_Supplied text:_
※

Common and preferred stocks traded on foreign securities exchanges are valued using pricing vendor services that provide model prices derived using adjustment factors based on information such as local closing price, relevant general and sector indices, currency fluctuations, depositary receipts, and futures, as applicable. Securities valued using such model prices are classified as Level 2 in the fair value hierarchy. The models generate an evaluated adjustment factor for each security, which can be applied to the local closing price to adjust it for post closing market movements. Utilizing that evaluated adjustment factor, the vendor provides an evaluated price for each security. If the vendor does not provide an evaluated price securities are valued in accordance with exchange-traded common and preferred stocks discussed above.
Participatory notes (“P-notes”) are generally valued based upon the value of a related underlying security that trades actively in the market and are classified as Level 2 in the fair value hierarchy.
Investments in open-end, non-exchange-traded mutual funds are valued at their net asset values as of the close of the NYSE on the date of valuation. These securities are classified as Level 1 in the fair value hierarchy since they may be purchased or sold at their net asset values on the date of valuation.
Securities and other assets that cannot be priced according to the methods described above are valued based on pricing methodologies approved by the Board. In the event that unobservable inputs are used when determining such valuations, the securities will be classified as Level 3 in the fair value hierarchy.
When determining the fair value of securities, some of the factors influencing the valuation include: the nature of any restrictions on disposition of the securities; assessment of the general liquidity of the securities; the issuer’s financial condition and the markets in which it does business; the cost of the investment; the size of the holding and the capitalization of the issuer; the prices of any recent transactions or bids/offers for such securities or any comparable securities; any available analyst media or other reports or information deemed reliable by the investment adviser regarding the issuer or the markets or industry in which it operates. Using fair value to price securities may result in a value that is different from a security’s most recent closing price and from the price used by other mutual funds to calculate their net asset values.
Master Netting Arrangements: The Fund is subject to various Master Agreements, or netting arrangements, with select counterparties. These are agreements which a subadviser may have negotiated and entered into on behalf of the Fund. A master netting arrangement between the Fund and the counterparty permits the Fund to offset amounts payable by the
Prudential Jennison MLP Fund | 23 |
Notes to Financial Statements (continued)
Fund to the same counterparty against amounts to be received; and by the receipt of collateral from the counterparty by the Fund to cover the Fund’s exposure to the counterparty. However, there is no assurance that such mitigating factors are easily enforceable. In addition to master netting arrangements, the right to set-off exists when all the conditions are met such that each of the parties owes the other determinable amounts, the reporting party has the right to set-off the amount owed with the amount owed by the other party, the reporting party intends to set-off and the right of set-off is enforceable by law. During the reporting period, there was no intention to settle on a net basis and all amounts are presented on a gross basis on the Statement of Assets and Liabilities.

※

_Source material:_
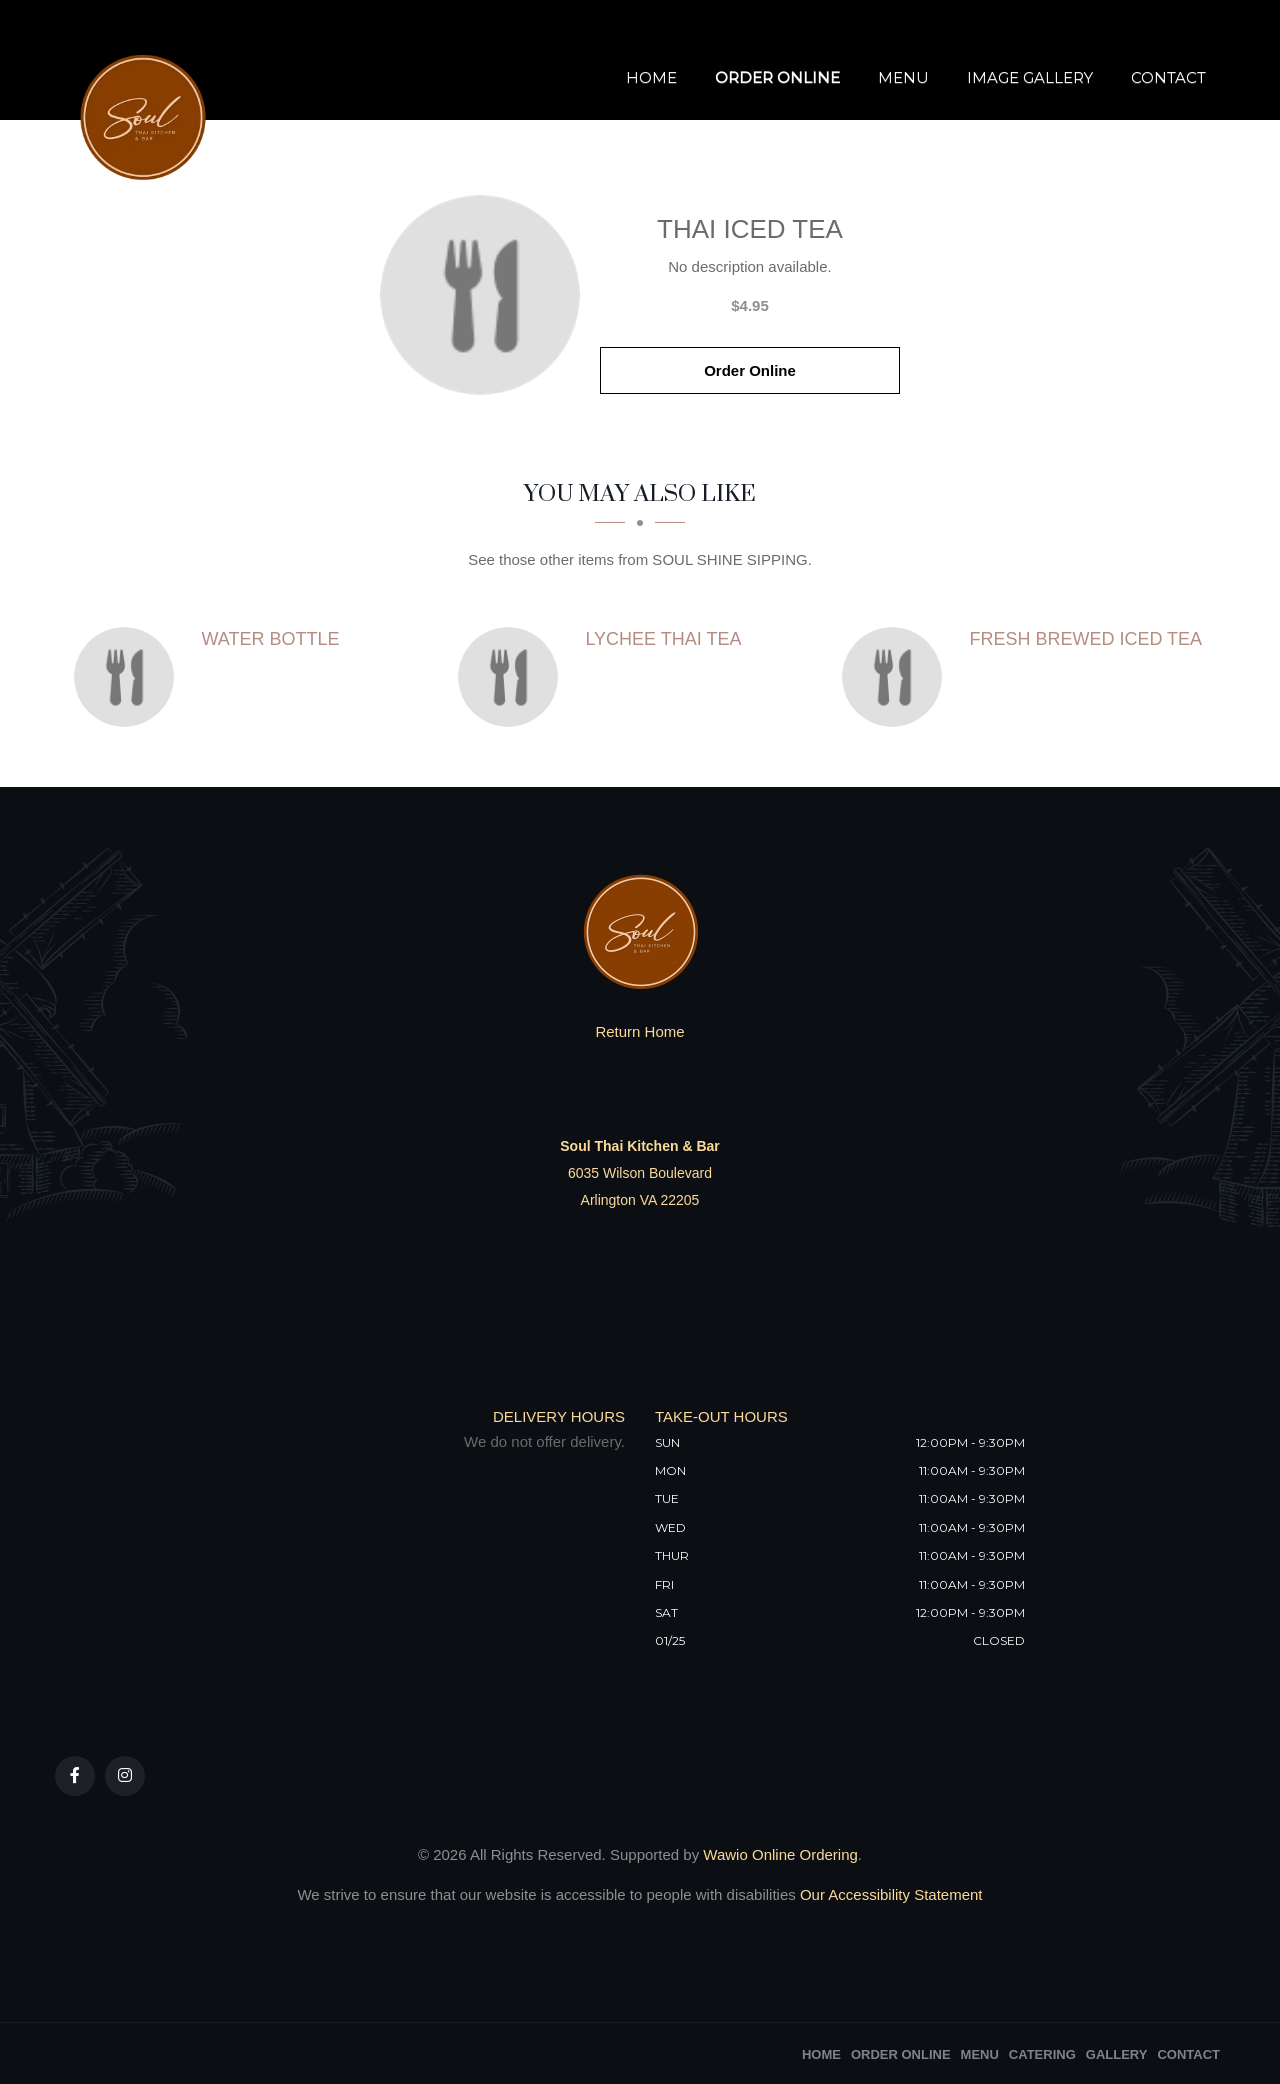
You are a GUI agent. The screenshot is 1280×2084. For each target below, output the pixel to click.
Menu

※

_Given task 1:_
According to the financial statement notes, at what value are investments in open-end, non-exchange-traded mutual funds valued?
_Given task 2:_
Please extract the stretch of the financial statement notes from "Investments in open-end, non-exchange-traded" through "3 in the fair value hierarchy.", word for word.
The data is separate from the financial statement notes.

_Exercise answer 1:_
At their net asset values as of the close of the NYSE on the date of valuation.

_Exercise answer 2:_
Investments in open-end, non-exchange-traded mutual funds are valued at their net asset values as of the close of the NYSE on the date of valuation. These securities are classified as Level 1 in the fair value hierarchy since they may be purchased or sold at their net asset values on the date of valuation.
Securities and other assets that cannot be priced according to the methods described above are valued based on pricing methodologies approved by the Board. In the event that unobservable inputs are used when determining such valuations, the securities will be classified as Level 3 in the fair value hierarchy.